Mercado de Crédito Privado Brasileiro Sob Pressão: Spreads Disparam com Eventos Negativos Mensais
O mercado brasileiro de crédito privado enfrenta uma nova onda de turbulência, com spreads em forte abertura e resgates em fundos da classe. Desde agosto de 2025, uma sequência quase mensal de eventos negativos envolvendo grandes emissores tem pressionado o setor. O índice IDA DI, principal termômetro do crédito privado, já acumula uma abertura de cerca de 50 pontos-base, um movimento que evoca comparações imediatas com o choque difuso do episódio das Americanas em 2023.

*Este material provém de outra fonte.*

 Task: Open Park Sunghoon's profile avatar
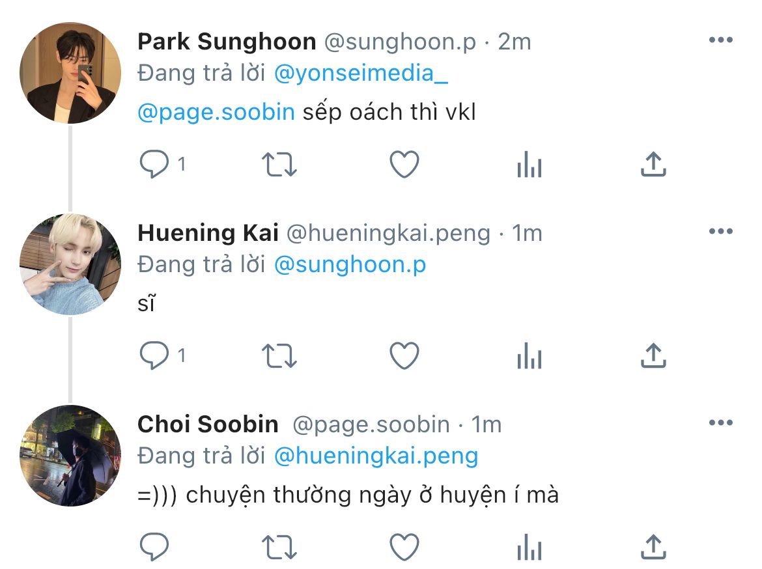(x=70, y=73)
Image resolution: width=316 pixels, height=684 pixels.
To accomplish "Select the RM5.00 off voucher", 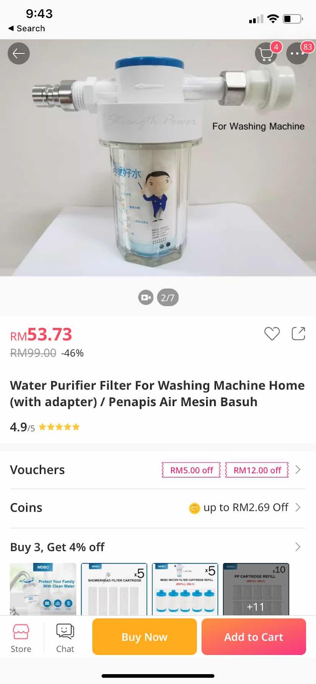I will point(192,470).
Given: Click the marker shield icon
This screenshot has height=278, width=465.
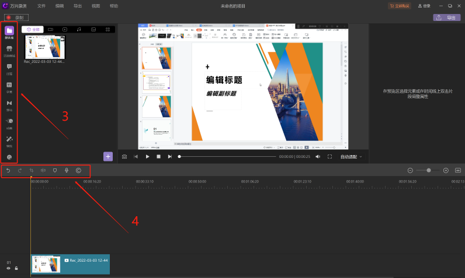Looking at the screenshot, I should pyautogui.click(x=55, y=170).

Apesar da tensão, a estrutura do atual ciclo apresenta diferenças cruciais. Especialistas apontam que cerca de 70% da abertura do IDA DI está concentrada em apenas cinco emissores, dentro de um universo de aproximadamente 200. Essa concentração contrasta com o choque generalizado de 2023, sugerindo um risco mais localizado. Ivan Fernandes, sócio e gestor de crédito privado da Kinea Investimentos, avalia que este cenário, embora desafiador, pode ser menos ameaçador do que a primeira impressão indica.

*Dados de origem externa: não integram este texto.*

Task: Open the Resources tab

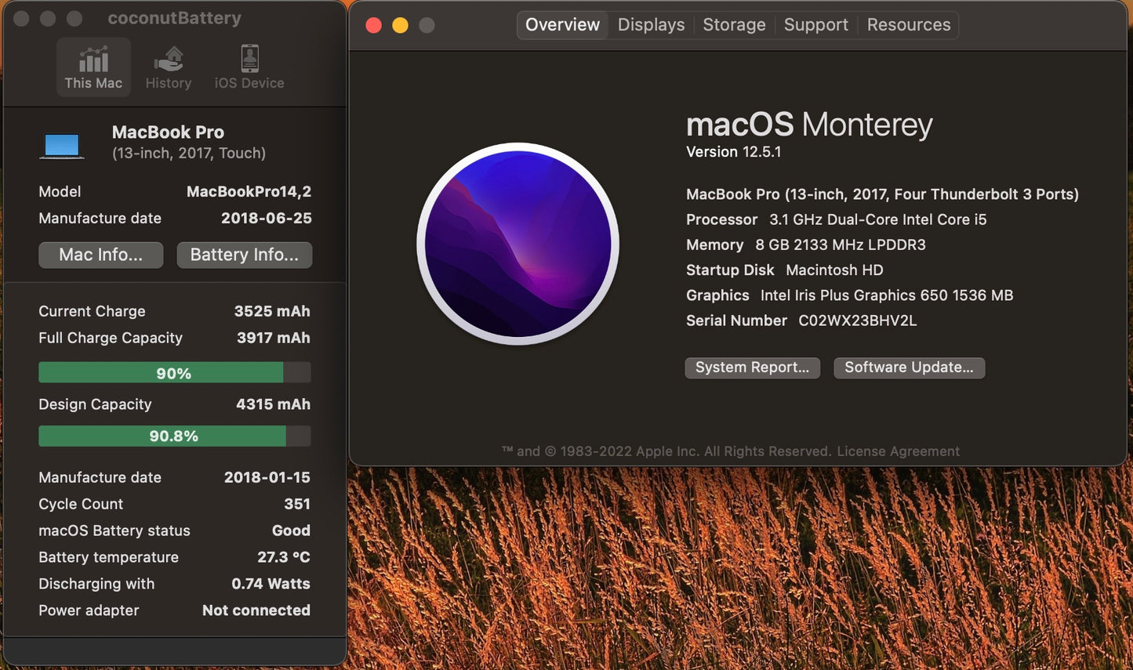Action: [908, 24]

Para gestores experientes, a volatilidade e a pressão nos spreads criam uma oportunidade rara de capturar rendimentos mais elevados em um ambiente de maior seletividade. O foco agora está na capacidade de análise para identificar emissores sólidos em meio à turbulência pontual, separando os problemas específicos de alguns players do risco sistêmico do setor como um todo. A situação coloca os fundos de crédito privado sob escrutínio, testando suas estratégias de gestão de risco e liquidez.